David Bobby, Warden v. Michael Bies (556 U.S. 825)

U.S. Supreme Court · decided June 1, 2009 · Supreme Court Database (Spaeth)

Citation
556 U.S. 825 · 129 S. Ct. 2145
Decided
June 1, 2009
Term
October Term 2008
Vote
9–0
Majority author
Justice Ginsburg
Issue area
Criminal Procedure
Disposition
Reversed and remanded
Outcome
Petitioning party won
Ideological direction
Conservative

Opinion excerpt

Justice Ginsburg delivered the opinion of the Court. In Atkins v. Virginia, 536 U. S. 304 (2002), this Court held that the Eighth Amendment’s prohibition of “cruel and unusual punishments” bars execution of mentally retarded offenders.

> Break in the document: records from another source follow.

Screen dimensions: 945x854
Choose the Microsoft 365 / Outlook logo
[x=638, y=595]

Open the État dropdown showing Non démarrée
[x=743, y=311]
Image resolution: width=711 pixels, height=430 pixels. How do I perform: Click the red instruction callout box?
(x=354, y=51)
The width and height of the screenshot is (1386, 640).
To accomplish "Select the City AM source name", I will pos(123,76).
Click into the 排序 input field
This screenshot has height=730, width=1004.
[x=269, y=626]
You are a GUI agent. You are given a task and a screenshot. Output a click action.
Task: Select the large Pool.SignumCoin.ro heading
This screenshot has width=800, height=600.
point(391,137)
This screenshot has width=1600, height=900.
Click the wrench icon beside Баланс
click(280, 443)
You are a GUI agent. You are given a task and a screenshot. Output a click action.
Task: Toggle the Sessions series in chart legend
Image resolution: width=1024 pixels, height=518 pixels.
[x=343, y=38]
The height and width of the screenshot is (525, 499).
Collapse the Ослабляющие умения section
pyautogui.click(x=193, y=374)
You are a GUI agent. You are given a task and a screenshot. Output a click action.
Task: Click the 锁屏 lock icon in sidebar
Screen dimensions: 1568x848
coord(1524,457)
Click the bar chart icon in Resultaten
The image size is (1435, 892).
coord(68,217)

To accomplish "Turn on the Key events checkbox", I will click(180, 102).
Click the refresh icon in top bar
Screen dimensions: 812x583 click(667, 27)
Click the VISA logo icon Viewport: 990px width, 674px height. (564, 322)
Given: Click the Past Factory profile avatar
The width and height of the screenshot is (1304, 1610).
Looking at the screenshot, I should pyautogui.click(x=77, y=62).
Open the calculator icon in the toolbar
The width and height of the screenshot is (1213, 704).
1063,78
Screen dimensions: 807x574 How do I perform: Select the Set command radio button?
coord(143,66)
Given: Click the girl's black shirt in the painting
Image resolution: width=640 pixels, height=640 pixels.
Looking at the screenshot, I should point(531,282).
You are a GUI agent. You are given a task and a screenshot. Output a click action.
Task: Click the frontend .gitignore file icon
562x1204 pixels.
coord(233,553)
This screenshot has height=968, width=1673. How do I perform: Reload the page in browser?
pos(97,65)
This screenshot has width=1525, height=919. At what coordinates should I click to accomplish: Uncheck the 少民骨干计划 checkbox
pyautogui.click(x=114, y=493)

Prior to Atkins, the Court had determined that mental retardation merited consideration as a mitigating factor, but did not bar imposition of the death penalty. See Penry v. Lynaugh, 492 U. S. 302 (1989). In 1992, nearly a decade before the Court’s decision in Atkins, respondent Michael Bies was tried and convicted in Ohio of the aggravated murder, kidnaping, and attempted rape of a ten-year-old boy. Instructed at the sentencing stage to weigh mitigating circumstances (including evidence of Bies’ mild to borderline mental retardation) against aggravating factors (including the brutality of the crime), the jury recommended a sentence of death, which the trial court imposed. Ohio’s appellate courts affirmed the conviction and sentence. The Ohio Supreme Court, in its 1996 opinion on direct review, observed that Bies’ “mild to borderline mental retardation merit[ed] some weight in mitigation,” but concluded that “the aggravating circumstances outweigh[ed] the mitigating factors beyond a reasonable doubt.” State v. Bies, 74 Ohio St. 3d 320, 328, 658 N. E. 2d 754, 761-762. After this Court decided Atkins, the Ohio trial court ordered a full hearing…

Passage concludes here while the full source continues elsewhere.